We are nearly set for one of the Reds’ most eagerly anticipated matches since 2014, as they take on their biggest rivals in the first ever European meeting between the pair.
With both teams enduring inconsistent 2015/16 campaigns, it really is impossible to predict how the two legs will pan out.
Liverpool are looking for a first win over the Red Devils since Louis van Gall took charge in the summer of 2014, and avoiding a repeat of the 1-0 home league defeat in January would be most welcome.
Here are three key battles that we expect to be pivotal on Thursday evening.
Nathaniel Clyne vs. Anthony Martial
United have often lacked an attacking spark this season, but Anthony Martial has been one of their few positives in that respect.
The 20-year-old Frenchman arrived for huge money from Monaco last summer, and on the whole, he has impressed in a left-sided role, scoring 10 goals in 35 appearances.
There is a chance that he could move more centrally on Thursday, at the expense of youngster Marcus Rashford, but it is likely that he will remain where he has thrived of late.
Up against Martial will be Nathaniel Clyne – Memphis Depay is the other alternative for him to face – who has been one of Liverpool’s most consistent players since arriving from Southampton in July last year.
It is the defensive side of his game that stands out, and his pace and awareness will need to be at their best against the dangerous Martial.
Martial will also have to do his share of defensive work, however, and Clyne needs to try and exploit that potential weakness in his game when the chance arises.
It will be a game of cat and mouse between the two.
Emre Can vs. Michael Carrick
The 22-year-old is noticeably growing in stature on almost a weekly basis at the moment, with his superb showing at Palace arguably his best performance in a Reds shirt to date.
Can has the ability to boss things in the middle of the park with his powerful style, but he will come up against a footballer of enormous experience in Michael Carrick at Anfield.
At 34, the United man is coming towards the end of his career, but his importance to the Red Devils remain significant.

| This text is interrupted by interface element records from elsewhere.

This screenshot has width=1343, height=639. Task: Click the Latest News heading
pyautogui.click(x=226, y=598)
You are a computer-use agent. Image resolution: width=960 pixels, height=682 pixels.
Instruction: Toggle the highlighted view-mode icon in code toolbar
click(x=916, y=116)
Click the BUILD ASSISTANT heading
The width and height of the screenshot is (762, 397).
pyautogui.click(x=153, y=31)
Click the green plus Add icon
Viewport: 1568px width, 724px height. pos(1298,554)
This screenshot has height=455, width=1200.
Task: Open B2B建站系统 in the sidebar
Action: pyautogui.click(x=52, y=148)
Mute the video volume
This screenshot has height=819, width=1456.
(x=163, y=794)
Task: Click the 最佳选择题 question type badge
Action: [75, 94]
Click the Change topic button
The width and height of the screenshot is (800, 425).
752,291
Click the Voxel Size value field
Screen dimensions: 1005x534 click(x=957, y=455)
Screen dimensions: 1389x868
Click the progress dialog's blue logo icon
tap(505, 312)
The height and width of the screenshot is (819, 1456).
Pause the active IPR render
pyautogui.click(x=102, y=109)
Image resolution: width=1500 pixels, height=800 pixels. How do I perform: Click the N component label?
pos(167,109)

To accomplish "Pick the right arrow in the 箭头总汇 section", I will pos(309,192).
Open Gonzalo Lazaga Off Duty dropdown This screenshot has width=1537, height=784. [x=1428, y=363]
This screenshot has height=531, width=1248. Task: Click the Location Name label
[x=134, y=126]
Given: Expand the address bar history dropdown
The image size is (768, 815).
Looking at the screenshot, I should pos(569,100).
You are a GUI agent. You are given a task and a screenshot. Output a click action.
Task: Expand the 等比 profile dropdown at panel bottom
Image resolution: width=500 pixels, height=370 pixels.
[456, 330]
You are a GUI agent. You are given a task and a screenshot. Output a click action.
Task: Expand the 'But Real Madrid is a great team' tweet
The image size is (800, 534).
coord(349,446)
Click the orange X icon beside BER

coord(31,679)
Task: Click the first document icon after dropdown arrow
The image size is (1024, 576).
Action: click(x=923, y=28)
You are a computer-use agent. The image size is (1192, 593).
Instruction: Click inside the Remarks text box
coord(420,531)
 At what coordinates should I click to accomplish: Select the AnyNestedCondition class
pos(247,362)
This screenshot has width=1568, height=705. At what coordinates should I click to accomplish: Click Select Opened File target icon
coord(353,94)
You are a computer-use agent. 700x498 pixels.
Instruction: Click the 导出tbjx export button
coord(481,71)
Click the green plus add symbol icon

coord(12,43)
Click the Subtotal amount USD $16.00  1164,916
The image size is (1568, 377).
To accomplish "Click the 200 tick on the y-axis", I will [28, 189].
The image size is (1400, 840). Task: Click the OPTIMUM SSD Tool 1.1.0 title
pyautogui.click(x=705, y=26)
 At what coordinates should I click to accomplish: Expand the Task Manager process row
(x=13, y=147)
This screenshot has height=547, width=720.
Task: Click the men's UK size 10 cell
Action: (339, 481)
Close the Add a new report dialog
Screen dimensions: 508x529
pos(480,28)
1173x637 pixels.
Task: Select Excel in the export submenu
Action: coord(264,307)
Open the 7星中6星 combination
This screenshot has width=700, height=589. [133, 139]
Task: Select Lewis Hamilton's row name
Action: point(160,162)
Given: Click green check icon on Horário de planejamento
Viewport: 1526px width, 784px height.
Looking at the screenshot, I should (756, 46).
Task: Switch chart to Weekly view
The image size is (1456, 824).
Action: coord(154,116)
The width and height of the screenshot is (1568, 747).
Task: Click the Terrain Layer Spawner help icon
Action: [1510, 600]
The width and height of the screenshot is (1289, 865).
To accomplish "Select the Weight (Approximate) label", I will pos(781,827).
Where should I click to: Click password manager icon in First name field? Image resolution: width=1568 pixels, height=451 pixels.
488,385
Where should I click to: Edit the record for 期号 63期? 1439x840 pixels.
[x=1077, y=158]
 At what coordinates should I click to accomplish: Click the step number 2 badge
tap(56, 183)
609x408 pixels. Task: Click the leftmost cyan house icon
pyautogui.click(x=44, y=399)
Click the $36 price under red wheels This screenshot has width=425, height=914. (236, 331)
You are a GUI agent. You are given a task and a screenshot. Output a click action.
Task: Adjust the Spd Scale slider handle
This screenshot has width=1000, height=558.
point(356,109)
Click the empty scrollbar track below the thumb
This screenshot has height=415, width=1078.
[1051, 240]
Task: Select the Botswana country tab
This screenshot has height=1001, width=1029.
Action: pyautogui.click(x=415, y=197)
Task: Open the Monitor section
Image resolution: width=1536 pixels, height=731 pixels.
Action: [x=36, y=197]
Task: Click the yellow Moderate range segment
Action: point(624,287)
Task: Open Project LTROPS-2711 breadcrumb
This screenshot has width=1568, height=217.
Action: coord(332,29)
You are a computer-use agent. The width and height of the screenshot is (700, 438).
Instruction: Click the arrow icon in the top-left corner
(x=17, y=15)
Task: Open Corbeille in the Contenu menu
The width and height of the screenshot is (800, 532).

No player in the squad reads the game as well as him, and there is a subtle brilliance in the way in which he goes about his business. He may not be Sergio Busquets or Xabi Alonso, but he is a very fine player in his own right.
Can and Carrick are very different in style, but both will be focal points for their respective teams, with each looking to nullify the other.
If the Englishman is allowed too much time on the ball he will dictate things for United, while the German has the ability to out-run and out-muscle his opponent.
They won’t always be in direct contact with one another – someone like Roberto Firmino could be tasked with negating Carrick’s influence – but whoever is more influential is likely to be key on the night.
Daniel Sturridge vs. Daley Blind
The 26-year-old has understandably looked a little off the pace in recent weeks – he was very quiet against Man City at Wembley – but he is a player United will really fear come Thursday night.
His pace and movement are bordering on world-class on their day, while his finishing remains one of the most ruthless in the country.
Given Sturridge’s preference for dropping deep and occupying something of an inside-right role at times, left-sided centre-back Daley Blind is likely to be the man tasked with keeping the 26-year-old quiet.
The Dutchman has been a very good signing by United, with his versatility, reading of play and cultured use of the ball all coming to the fore.
Although not a centre-back by trade, he has impressed there on the whole, and has been a big reason for his side’s impressive defensive record in 2015/16.
Sturridge will know that he is coming up against a very intelligent player on Merseyside, and getting the better of him is vital.
Blind will have to decide whether or not to follow the Liverpool man when he drops off, and must also track his bursts into the box. It should be a fascinating duel between two very different footballers.